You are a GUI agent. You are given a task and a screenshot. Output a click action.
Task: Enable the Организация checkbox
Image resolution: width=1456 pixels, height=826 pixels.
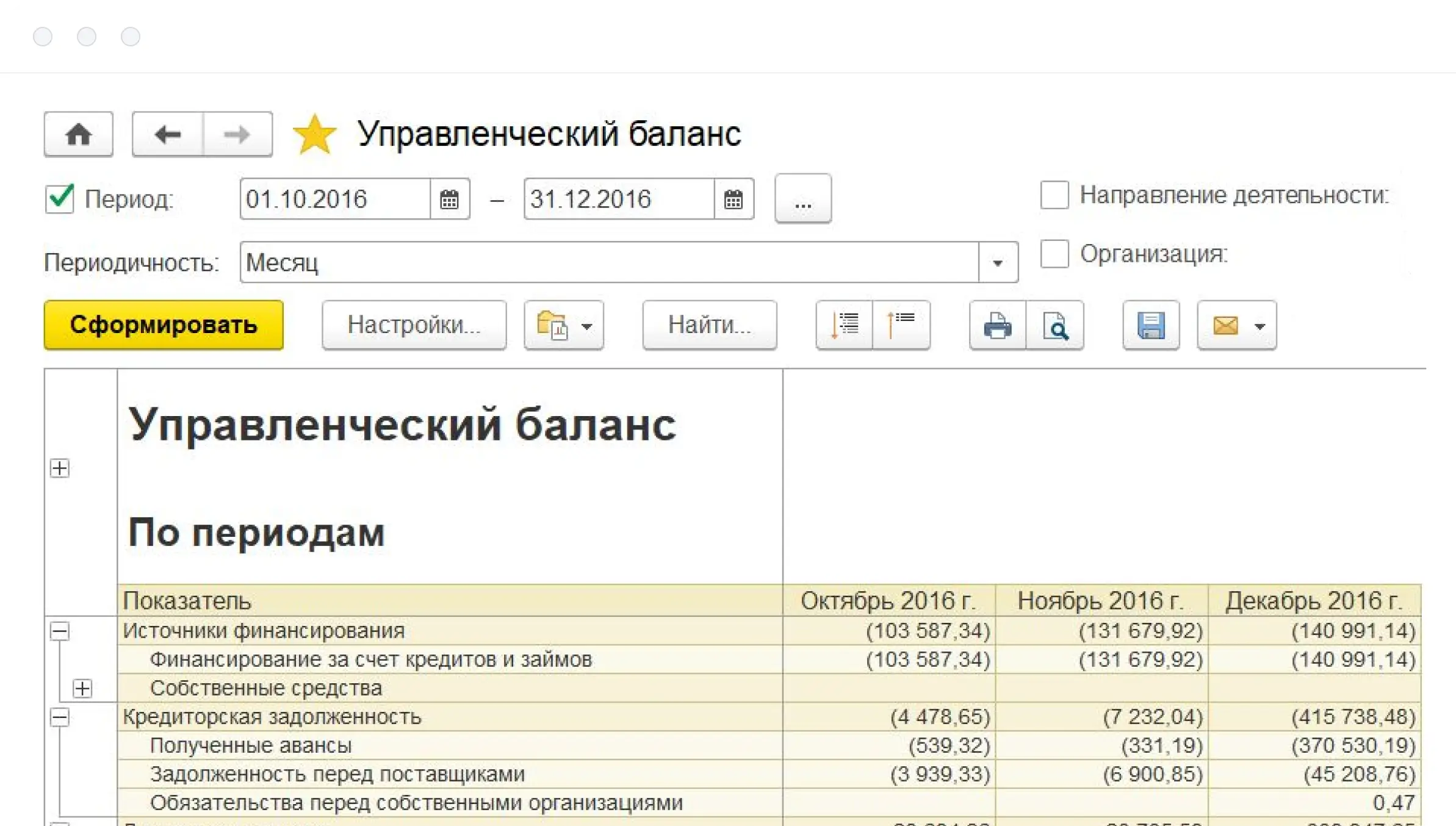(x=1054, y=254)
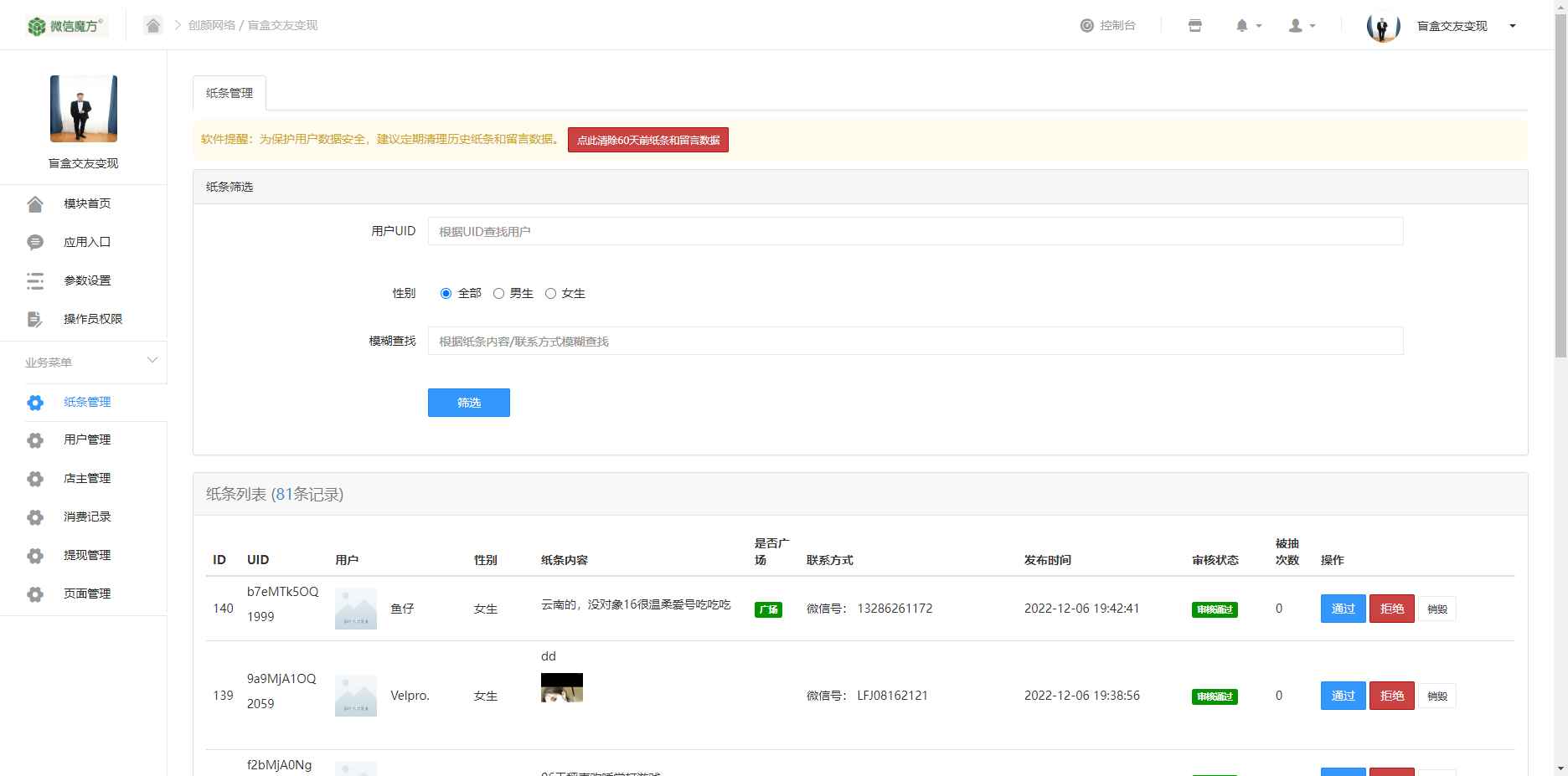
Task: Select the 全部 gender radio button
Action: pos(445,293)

* * *

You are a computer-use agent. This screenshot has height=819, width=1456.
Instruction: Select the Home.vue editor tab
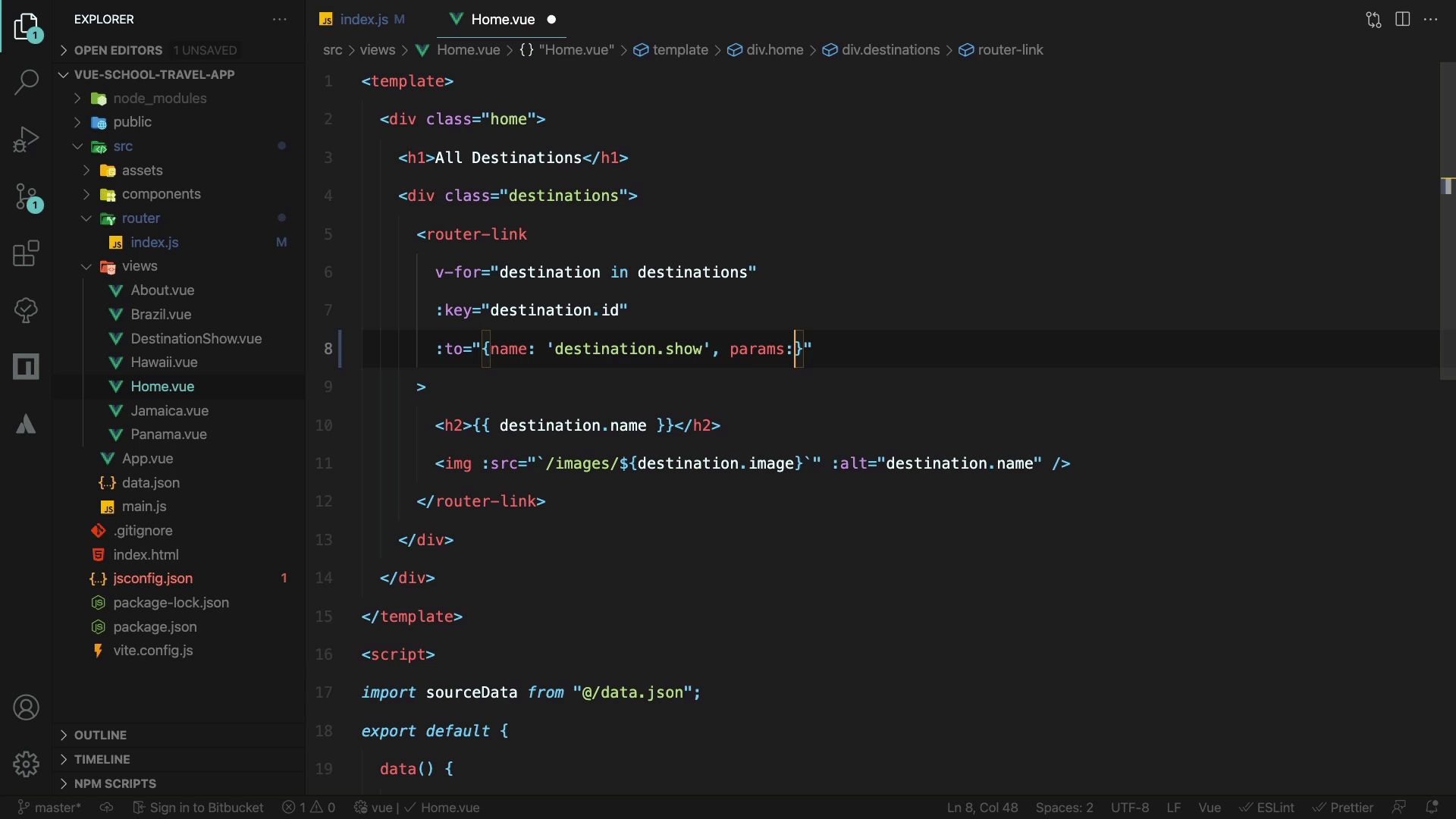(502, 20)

* * *

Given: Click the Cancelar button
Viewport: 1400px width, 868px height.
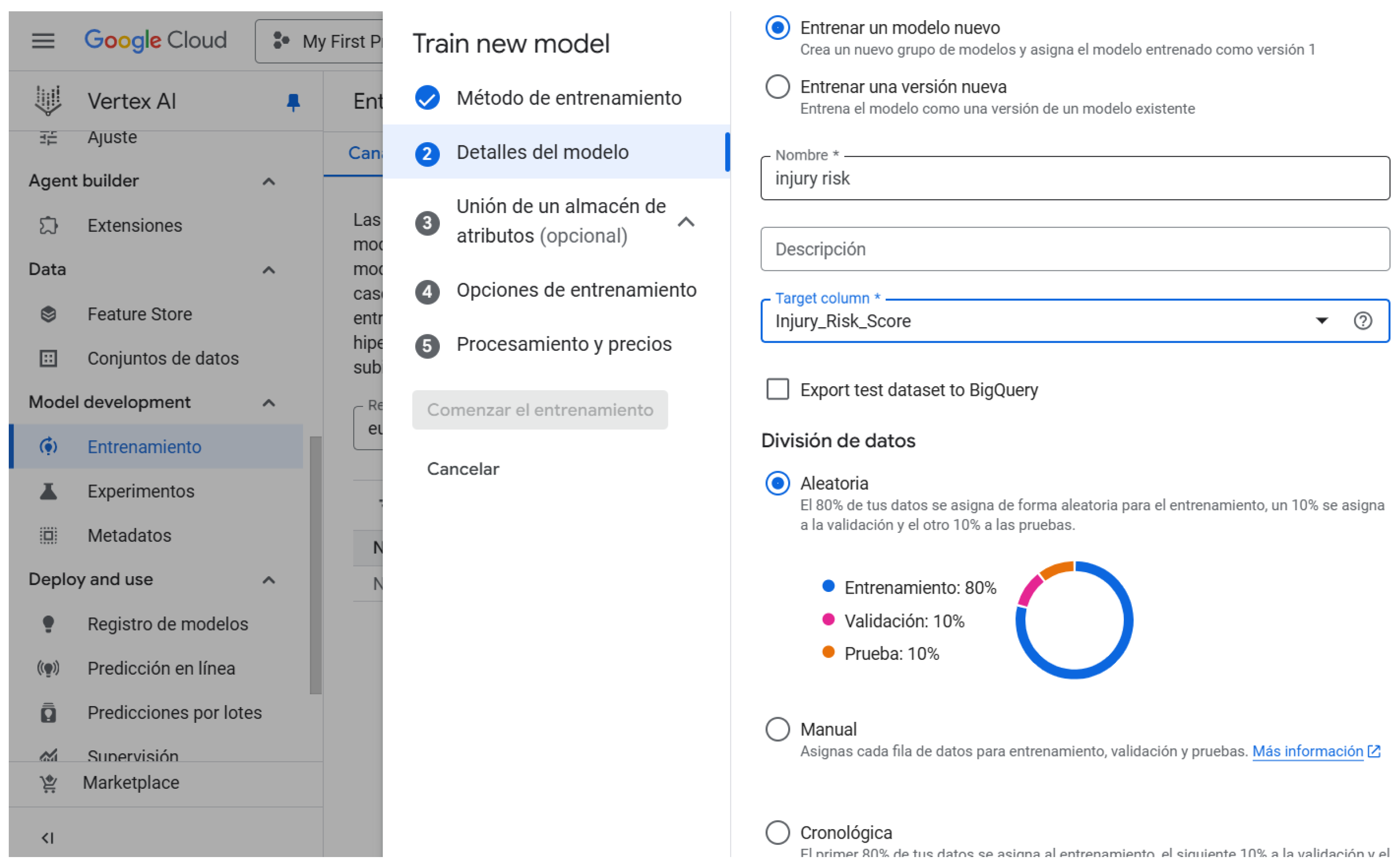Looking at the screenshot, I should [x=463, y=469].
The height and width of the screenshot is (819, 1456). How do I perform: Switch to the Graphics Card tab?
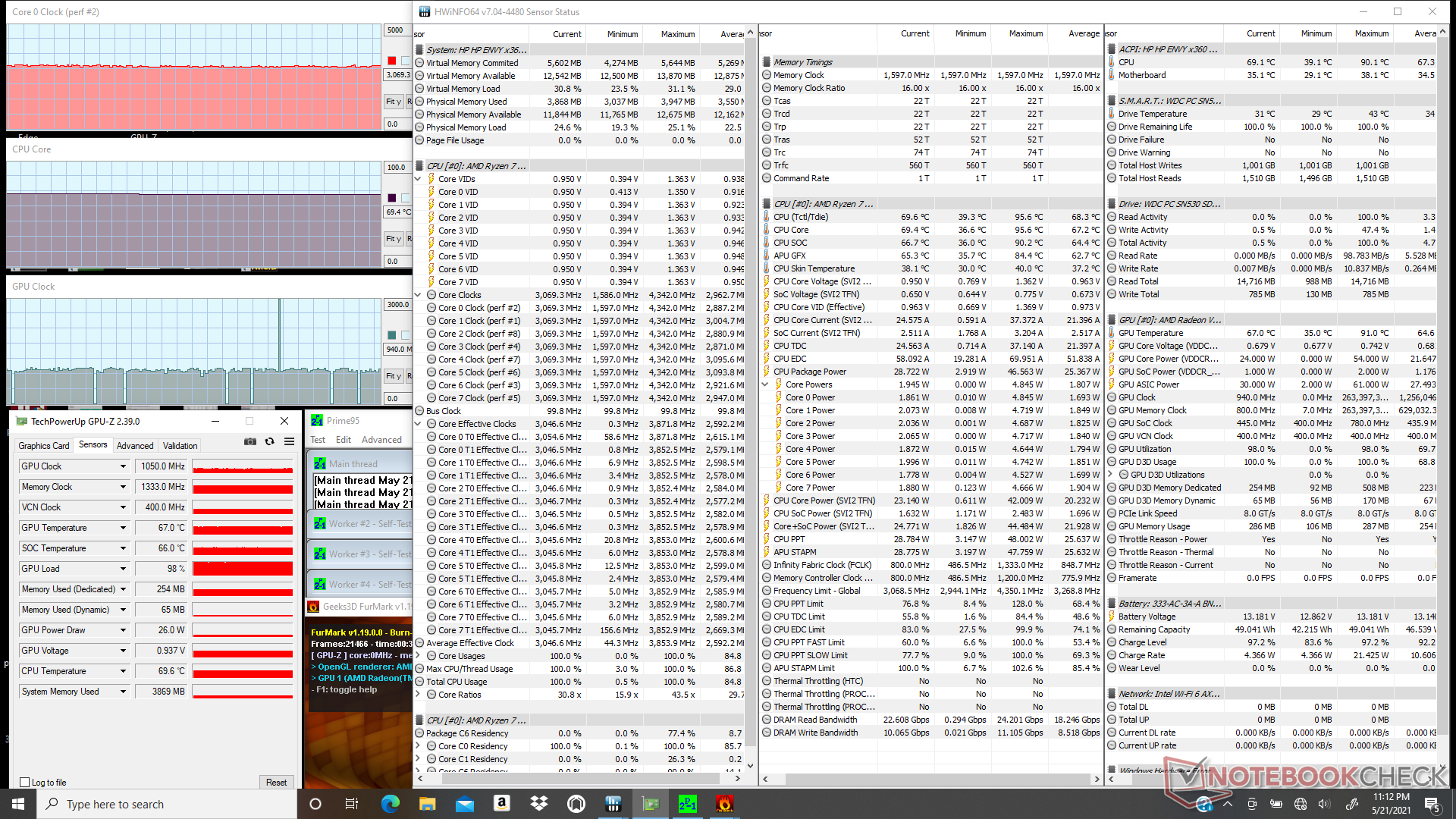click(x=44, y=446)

* * *

**Instructions to follow:** Whenever the string "agent" shows up in a line above, copy that line.

**Task answer:**
You are a GUI agent. You are given a task and a screenshot. Output a click action.
You are a computer-use agent. This screenshot has height=819, width=1456.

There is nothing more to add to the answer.